De in artikel 5, lid 5, artikel 26, lid 4, artikel 29, lid 1, artikel 53, lid 4, en artikel 55, lid 4, bedoelde bevoegdheid om gedelegeerde handeling vast te stellen, wordt aan de Commissie toegekend voor een termijn van zeven jaar met ingang van 21 mei 2014. De Commissie stelt uiterlijk negen maanden voor het einde van de termijn van zeven jaar een verslag op over de bevoegdheidsdelegatie. De bevoegdheidsdelegatie wordt stilzwijgend met drie jaar verlengd, tenzij het Europees Parlement of de Raad zich daar uiterlijk drie maanden vóór afloop de termijn van zeven jaar tegen verzetten.
3.
De in artikel 5, lid 5, artikel 26, lid 4, artikel 29, lid 1, artikel 53, lid 4, en artikel 55, lid 4, bedoelde bevoegdheidsdelegatie kan te allen tijde door het Europees Parlement of de Raad worden ingetrokken. Het besluit tot intrekking beëindigt de delegatie van de in dat besluit genoemde bevoegdheden. Het besluit treedt in werking op de dag na die van de bekendmaking ervan in het Publicatieblad van de Europese Unie of op een in dat besluit bepaalde latere datum.
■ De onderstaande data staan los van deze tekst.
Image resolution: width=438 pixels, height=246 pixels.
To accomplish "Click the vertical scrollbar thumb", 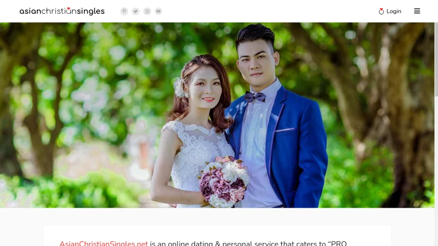I will point(436,60).
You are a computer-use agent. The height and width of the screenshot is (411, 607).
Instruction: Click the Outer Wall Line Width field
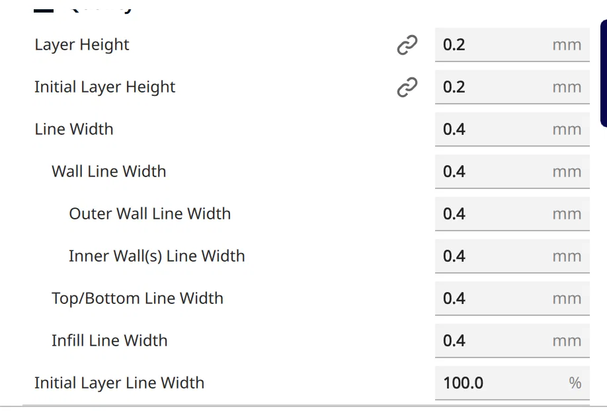pyautogui.click(x=496, y=214)
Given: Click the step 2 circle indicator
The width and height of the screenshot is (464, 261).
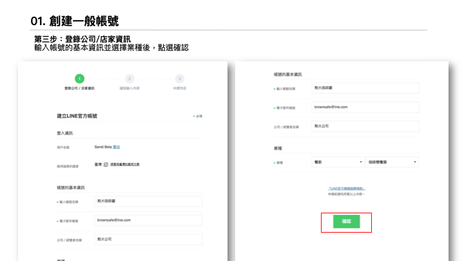Looking at the screenshot, I should pos(130,78).
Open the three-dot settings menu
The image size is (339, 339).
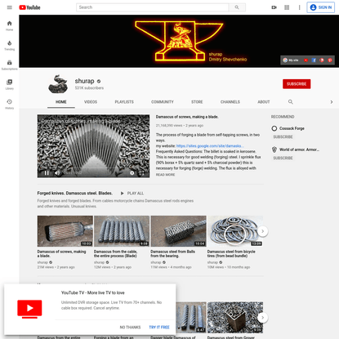299,7
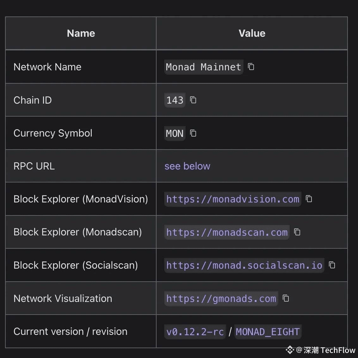The width and height of the screenshot is (358, 358).
Task: Click the MONAD_EIGHT revision code
Action: point(268,332)
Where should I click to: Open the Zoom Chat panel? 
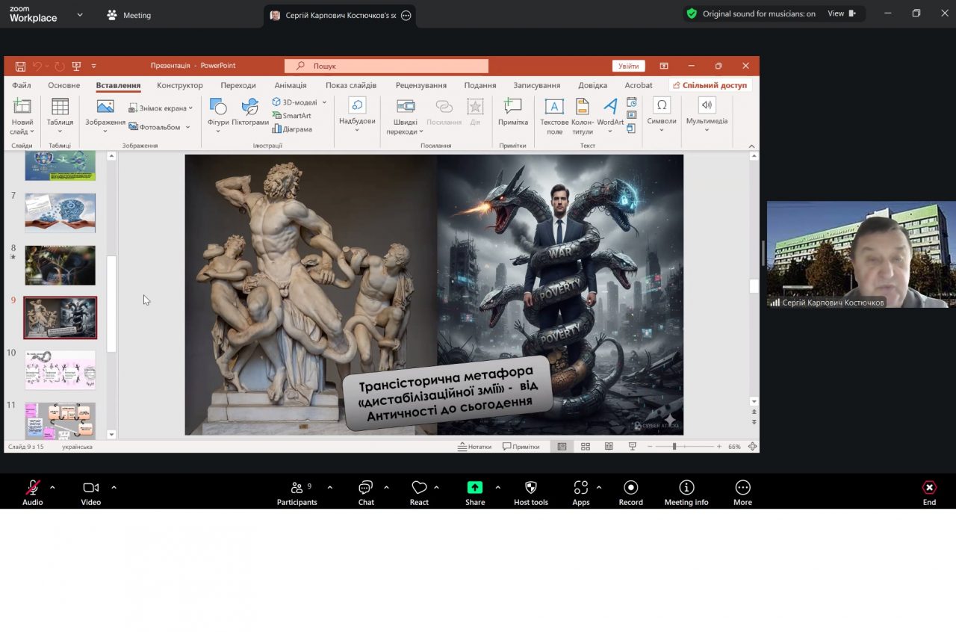tap(366, 488)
Het doet niet af aan de geldigheid van de reeds van kracht zijnde gedelegeerde handelingen.
4.
Zodra de Commissie een gedelegeerde handeling heeft vastgesteld, stelt zij het Europees Parlement en de Raad daarvan gelijktijdig in kennis.
5.
Een krachtens artikel 5, lid 5, artikel 26, lid 5, artikel 29, lid 1, artikel 53, lid 4, en artikel 55, lid 4, vastgestelde gedelegeerde handeling treedt slechts in werking indien het Europees Parlement, noch de Raad daartegen binnen een periode van twee maanden na de kennisgeving van die handeling aan het Europees Parlement en de Raad bezwaar heeft gemaakt of indien zowel het Europees Parlement als de Raad de Commissie voor het verstrijken van deze termijn heeft medegedeeld voornemens te zijn om geen bezwaar te maken. Deze termijn wordt op initiatief van het Europees Parlement of de Raad met twee maanden verlengd.